Christopher’s jaw dropped. ‘And completely ruined it?’

‘That’d be the one,’ I said. ‘Lulu’s an FON.’

‘Why do you guys have to be so mean?’ Frida whined. ‘It’s like everything fun you look down on.’

‘That’s not true,’ Christopher said, crumpling an empty Stark Cookie bag, the contents of which he’d scarfed earlier, and stuffing it into the pocket of his copious jeans. Christopher had zeroed in on the bags of cookies Stark was giving away for free, and seized as many as his pockets could hold for us to snack on later. The Commander doesn’t allow junk food in the house. ‘We don’t look down on Journeyquest. Well, the game. The movie freaking sucked.’

‘Besides that stupid computer game,’ Frida said, scowling.

‘Music,’ I said, noting that Gabriel’s voice was still booming over the speakers above us. ‘I like music.’ Well… this music, to be exact.

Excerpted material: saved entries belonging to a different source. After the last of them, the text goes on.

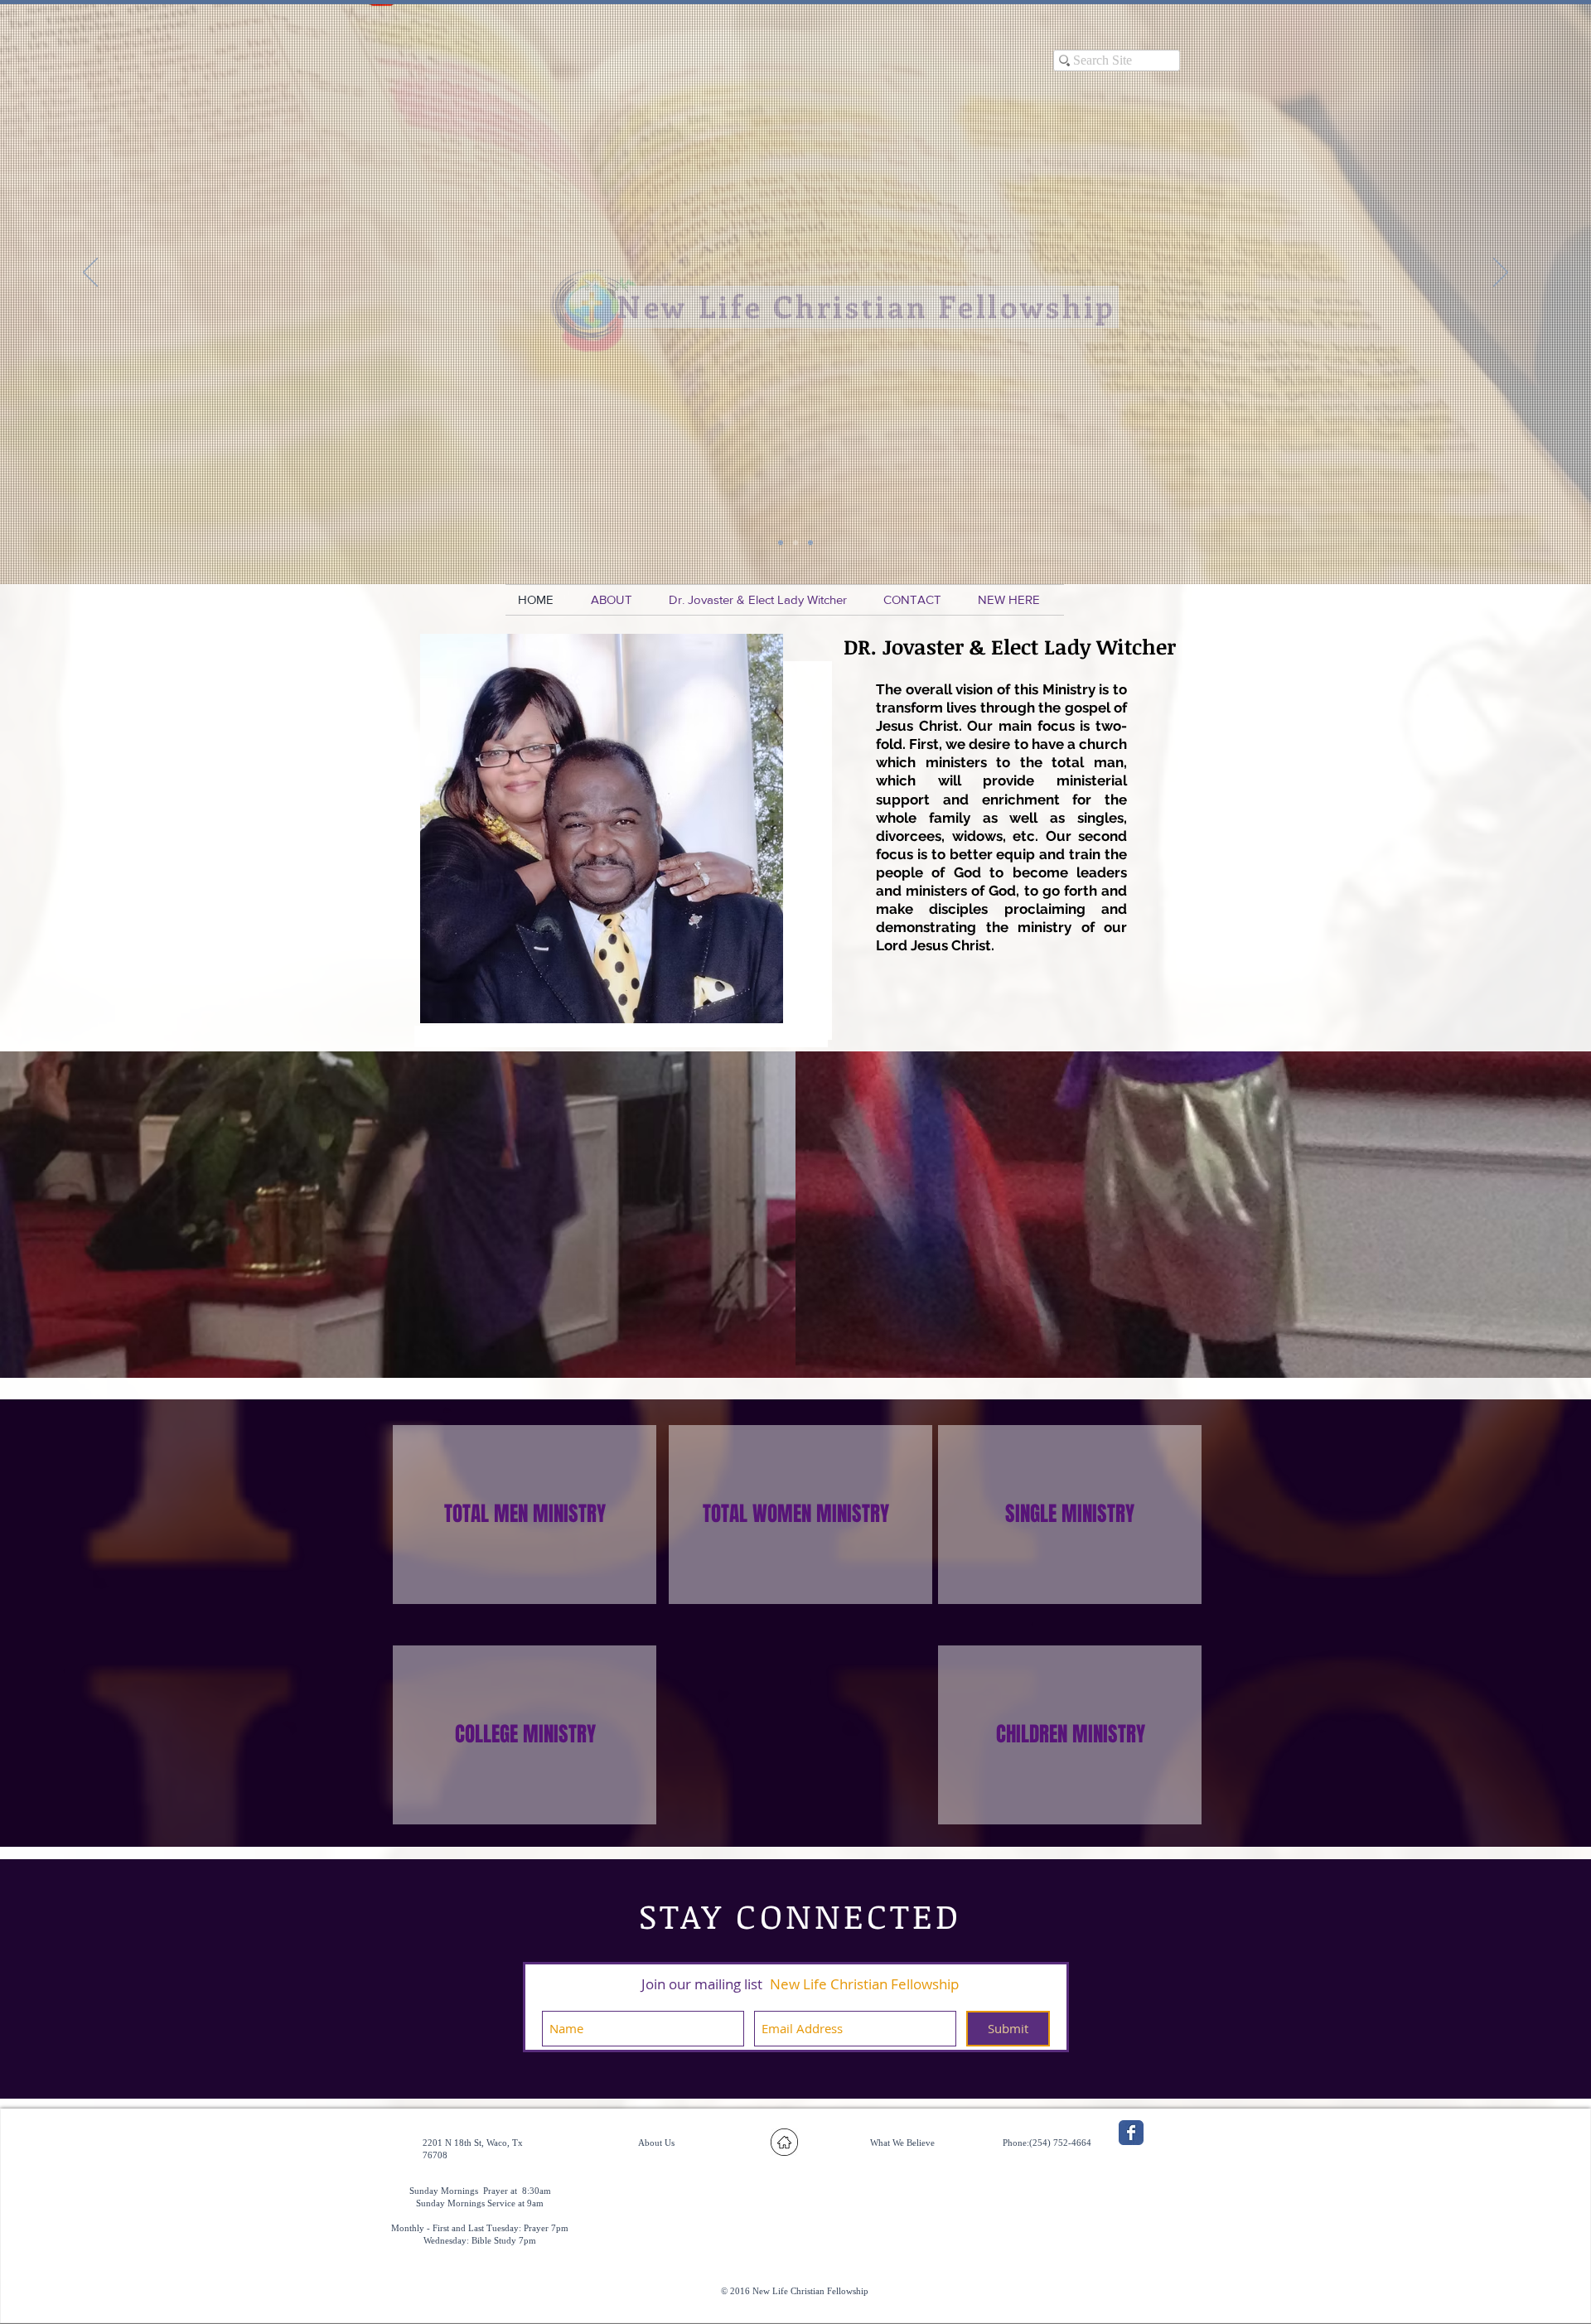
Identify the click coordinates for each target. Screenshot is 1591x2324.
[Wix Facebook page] (1131, 2132)
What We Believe (902, 2143)
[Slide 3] (795, 542)
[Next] (1500, 273)
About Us (656, 2143)
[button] (617, 600)
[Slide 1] (780, 542)
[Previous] (90, 273)
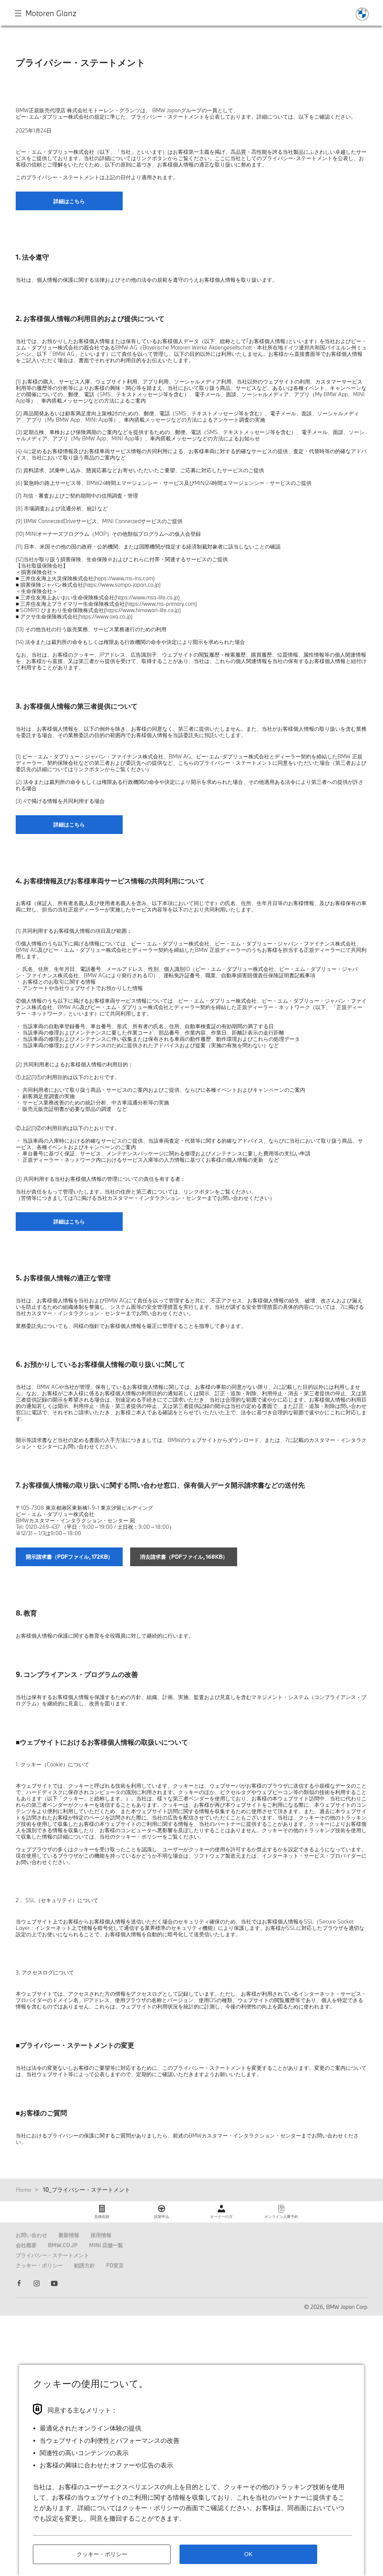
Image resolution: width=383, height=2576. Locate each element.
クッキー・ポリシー (39, 2265)
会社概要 (26, 2245)
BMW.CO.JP (63, 2245)
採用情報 (101, 2235)
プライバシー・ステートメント (52, 2255)
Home (23, 2189)
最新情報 (68, 2235)
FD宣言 (115, 2265)
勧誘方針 (84, 2265)
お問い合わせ (31, 2235)
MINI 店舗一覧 (106, 2245)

‘Oh, right,’ Frida said. ‘Name one popular musician you listen to. And don’t name any of that horrible metal crap Christopher likes, either.’

‘One popular musician?’ I raised an eyebrow. ‘Fine. How about… Tchaikovsky?’

‘Nice one,’ Christopher said with a burst of laughter and an approving nod. ‘Mahler. He’s good too.’

‘Too dour,’ I said. ‘Beethoven.’

‘That dude is rad,’ Christopher said, raising his fists — thumbs and pinkies upright — in a rocker’s salute to Beethoven. ‘Beethoven rules my world!’

‘Oh God,’ Frida moaned, dropping her head into her hands in mortification.

‘Come on, Free,’ I said, elbowing her chummily. ‘We aren’t that embarrassing, are we?’

‘Yes,’ she murmured. ‘You are. You really are. Don’t you realize that you guys look down on everything normal people like? Like Nikki Howard and her friends —’

It was kind of funny that as Frida said this, Nikki Howard herself actually materialized — along with some of her friends — before us.

Except that Frida didn’t notice right away. I mean, that Nikki Howard was standing in front of her. Well, practically.

That’s because Frida was too busy defending her idol tome.

‘You’re always going on about feminism, Em,’ Frida went on. ‘Well, do you really think Nikki would have gotten where she is today — the Face of Stark, one of the highest-earning models right now — if she weren’t a feminist?’